**What the task requires:**
Transcribe exactly the lines from the one holding "Mark Asia as Ikke gyldig" through the closing line of the entries below. Pictures stay out of the copy.

(Saved data entries)
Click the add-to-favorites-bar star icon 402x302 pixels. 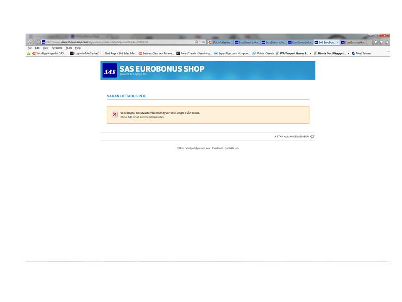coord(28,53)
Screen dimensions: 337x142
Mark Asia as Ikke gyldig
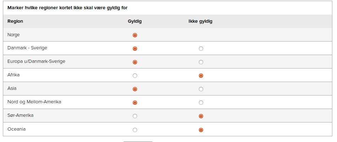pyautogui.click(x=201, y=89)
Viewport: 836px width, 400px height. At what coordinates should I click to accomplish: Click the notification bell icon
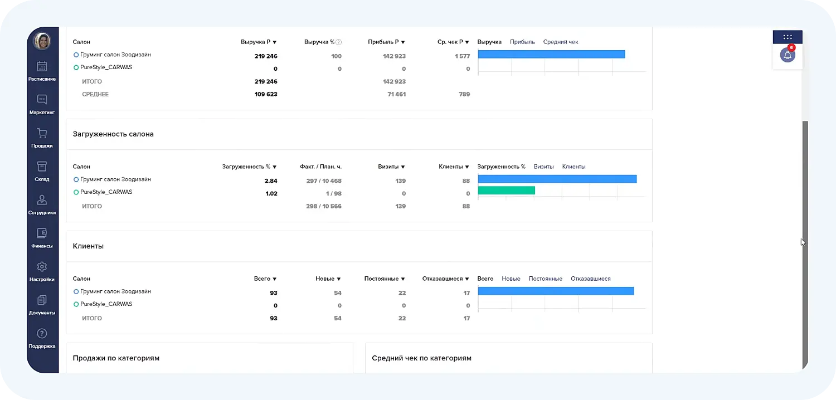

**Response to the task:**
Mark Asia as Ikke gyldig
pyautogui.click(x=201, y=89)
Viewport: 836px width, 400px height. At what coordinates should I click to accomplish: Click the notification bell icon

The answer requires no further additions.